▶ **TASK INSTRUCTIONS**: Take the entries below and retype them word for word, excluding the images.
"""
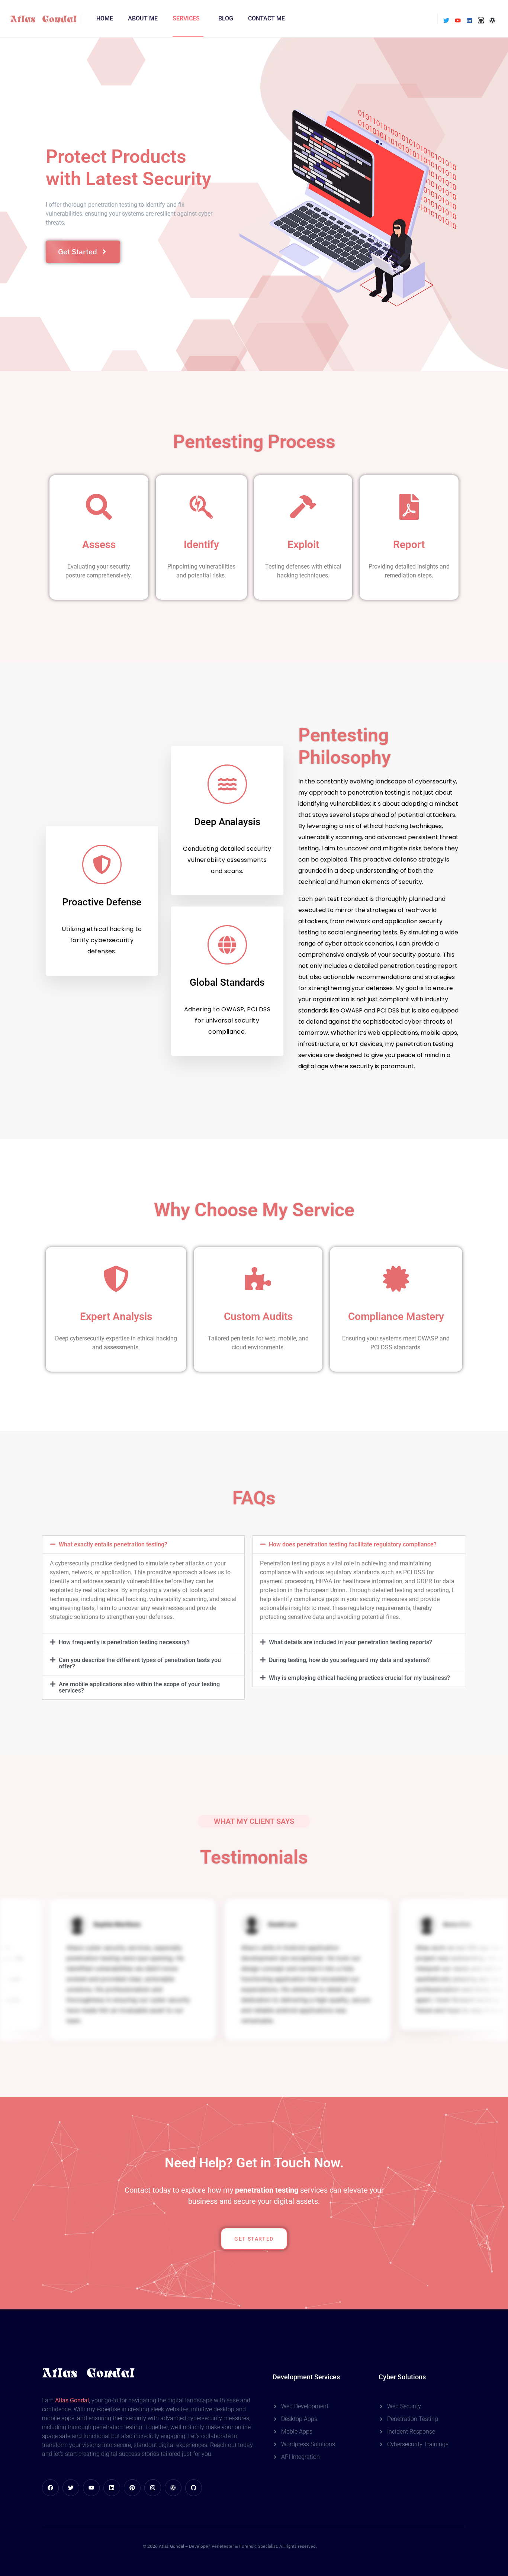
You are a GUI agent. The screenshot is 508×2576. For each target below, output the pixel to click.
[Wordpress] (492, 20)
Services (186, 18)
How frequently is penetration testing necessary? (124, 1642)
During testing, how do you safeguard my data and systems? (349, 1660)
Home (104, 18)
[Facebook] (50, 2487)
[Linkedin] (469, 20)
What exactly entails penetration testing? (113, 1544)
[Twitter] (446, 20)
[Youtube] (458, 20)
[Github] (481, 20)
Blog (225, 18)
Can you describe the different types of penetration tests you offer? (140, 1663)
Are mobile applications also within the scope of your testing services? (139, 1687)
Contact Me (266, 18)
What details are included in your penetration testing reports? (350, 1642)
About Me (143, 18)
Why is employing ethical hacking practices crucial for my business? (359, 1677)
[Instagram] (152, 2487)
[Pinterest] (132, 2487)
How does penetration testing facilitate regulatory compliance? (353, 1544)
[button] (143, 1544)
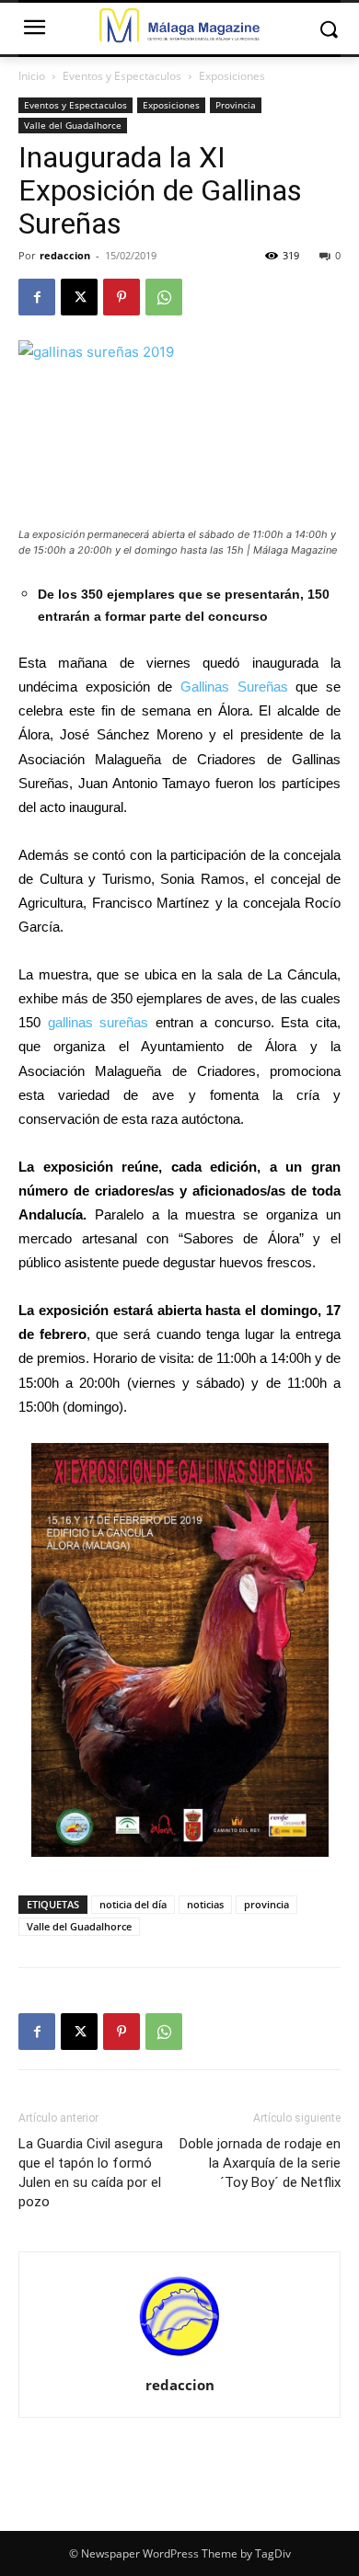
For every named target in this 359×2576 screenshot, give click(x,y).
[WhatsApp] (163, 297)
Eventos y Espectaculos (122, 76)
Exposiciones (232, 76)
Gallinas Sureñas (234, 686)
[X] (79, 297)
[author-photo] (179, 2359)
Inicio (31, 76)
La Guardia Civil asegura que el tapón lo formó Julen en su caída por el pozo (90, 2172)
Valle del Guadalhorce (73, 125)
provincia (266, 1904)
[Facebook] (36, 297)
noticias (205, 1904)
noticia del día (133, 1904)
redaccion (65, 255)
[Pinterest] (121, 297)
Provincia (235, 104)
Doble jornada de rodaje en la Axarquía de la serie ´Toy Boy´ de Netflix (260, 2163)
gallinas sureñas (98, 1022)
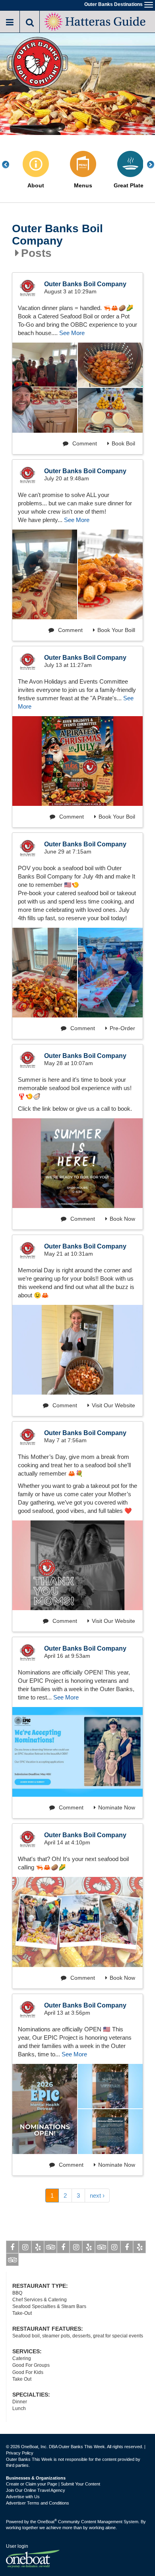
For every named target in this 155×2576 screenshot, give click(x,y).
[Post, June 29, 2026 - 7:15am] (44, 972)
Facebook (12, 2247)
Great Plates (130, 186)
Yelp (37, 2247)
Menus (83, 186)
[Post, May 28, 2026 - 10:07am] (77, 1163)
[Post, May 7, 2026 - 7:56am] (77, 1565)
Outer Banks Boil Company (57, 235)
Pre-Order (122, 1028)
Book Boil (123, 443)
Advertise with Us (23, 2496)
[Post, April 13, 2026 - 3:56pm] (44, 2109)
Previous (10, 164)
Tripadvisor (50, 2247)
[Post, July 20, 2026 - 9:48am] (44, 574)
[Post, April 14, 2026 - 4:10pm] (77, 1922)
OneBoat (47, 2521)
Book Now (122, 1219)
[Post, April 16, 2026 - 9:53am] (77, 1752)
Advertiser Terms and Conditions (37, 2503)
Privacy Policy (19, 2453)
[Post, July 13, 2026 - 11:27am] (77, 761)
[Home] (96, 20)
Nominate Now (116, 1807)
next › (97, 2195)
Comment (84, 443)
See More (72, 332)
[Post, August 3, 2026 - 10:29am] (44, 388)
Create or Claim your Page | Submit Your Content (53, 2484)
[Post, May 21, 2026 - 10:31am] (77, 1350)
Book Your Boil (117, 816)
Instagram (25, 2247)
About (35, 186)
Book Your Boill (116, 630)
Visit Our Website (113, 1405)
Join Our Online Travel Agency (35, 2490)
"""
▶ **ANSWER BOX**:
You are a GUI agent. The screenshot is 508×2576. For each target below, output the pixel to click.
[Wordpress] (492, 20)
Services (186, 18)
How frequently is penetration testing necessary? (124, 1642)
During testing, how do you safeguard my data and systems? (349, 1660)
Home (104, 18)
[Facebook] (50, 2487)
[Linkedin] (469, 20)
What exactly entails penetration testing? (113, 1544)
[Twitter] (446, 20)
[Youtube] (458, 20)
[Github] (481, 20)
Blog (225, 18)
Can you describe the different types of penetration tests you offer? (140, 1663)
Are mobile applications also within the scope of your testing services? (139, 1687)
Contact Me (266, 18)
What details are included in your penetration testing reports? (350, 1642)
About Me (143, 18)
Why is employing ethical hacking practices crucial for my business? (359, 1677)
[Instagram] (152, 2487)
[Pinterest] (132, 2487)
How does penetration testing facilitate regulatory compliance? (353, 1544)
[button] (143, 1544)
For every named target in this 359×2576 screenshot, give click(x,y).
[WhatsApp] (163, 297)
Eventos y Espectaculos (122, 76)
Exposiciones (232, 76)
Gallinas Sureñas (234, 686)
[X] (79, 297)
[author-photo] (179, 2359)
Inicio (31, 76)
La Guardia Civil asegura que el tapón lo formó Julen en su caída por el pozo (90, 2172)
Valle del Guadalhorce (73, 125)
provincia (266, 1904)
[Facebook] (36, 297)
noticias (205, 1904)
noticia del día (133, 1904)
redaccion (65, 255)
[Pinterest] (121, 297)
Provincia (235, 104)
Doble jornada de rodaje en la Axarquía de la serie ´Toy Boy´ de Netflix (260, 2163)
gallinas sureñas (98, 1022)
For every named target in this 155×2576 screenshot, give click(x,y).
[Post, June 29, 2026 - 7:15am] (44, 972)
Facebook (12, 2247)
Great Plates (130, 186)
Yelp (37, 2247)
Menus (83, 186)
[Post, May 28, 2026 - 10:07am] (77, 1163)
[Post, May 7, 2026 - 7:56am] (77, 1565)
Outer Banks Boil Company (57, 235)
Pre-Order (122, 1028)
Book Boil (123, 443)
Advertise with Us (23, 2496)
[Post, April 13, 2026 - 3:56pm] (44, 2109)
Previous (10, 164)
Tripadvisor (50, 2247)
[Post, July 20, 2026 - 9:48am] (44, 574)
[Post, April 14, 2026 - 4:10pm] (77, 1922)
OneBoat (47, 2521)
Book Now (122, 1219)
[Post, April 16, 2026 - 9:53am] (77, 1752)
Advertiser Terms and Conditions (37, 2503)
Privacy Policy (19, 2453)
[Post, July 13, 2026 - 11:27am] (77, 761)
[Home] (96, 20)
Nominate Now (116, 1807)
next › (97, 2195)
Comment (84, 443)
See More (72, 332)
[Post, August 3, 2026 - 10:29am] (44, 388)
Create or Claim your Page | Submit Your Content (53, 2484)
[Post, May 21, 2026 - 10:31am] (77, 1350)
Book Your Boil (117, 816)
Instagram (25, 2247)
About (35, 186)
Book Your Boill (116, 630)
Visit Our Website (113, 1405)
Join Our Online Travel Agency (35, 2490)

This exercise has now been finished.